Certificates are used to secure web traffic and to fight forgery and data theft. When you use https:// links in a web browser, all traffic will be encrypted with TLS.
Before a secure connection is estblished, compatible encryption procedures must be negotiated between a PC and a webserver. This is done automatically by a standardized TLS handshake protocol and unless something goes really wrong you won't notice anything of this quite complicated background pcodedure. During this handshake the webserver presents his public certificate that your browser will use to encrypt all traffic. Only the webserver is able to decrypt the traffic by using using his secretly held private key.
Transport level security protects you from evesdropping by third parties and ensures that the webserver you communicate with is indeed the one you think it is and not a camouflaged croocked server. For this to work, the server's certificate must be signed by a trusted authority. This is called chain of trust. Every webbrowser is able to verify the chain of trust. If someone would temper with a certificate, the chain is broken and your webserver would immediately show a warning and block all communication with the host in question. There are also mechanisms in place that allow revocation of certificates that were issued by authorities that did not comply with strict security policies in the past.
Certificates are only valid for a certain time span, usually one year or even shorter. They need to be renewed by the webmaster before they expire. There are many other things that can go wrong with certificates and with IP Checker will tell you the most critical problems.
┄┄┄┄┄┄
According to the text on web certificates, for how long is a certificate usually valid?

◆ DATA SHOWN ◆
┄┄┄┄┄┄
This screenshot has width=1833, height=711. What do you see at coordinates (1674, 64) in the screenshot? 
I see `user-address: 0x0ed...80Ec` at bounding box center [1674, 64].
┄┄┄┄┄┄
◆ YOUR SOLUTION ◆
Usually one year or even shorter.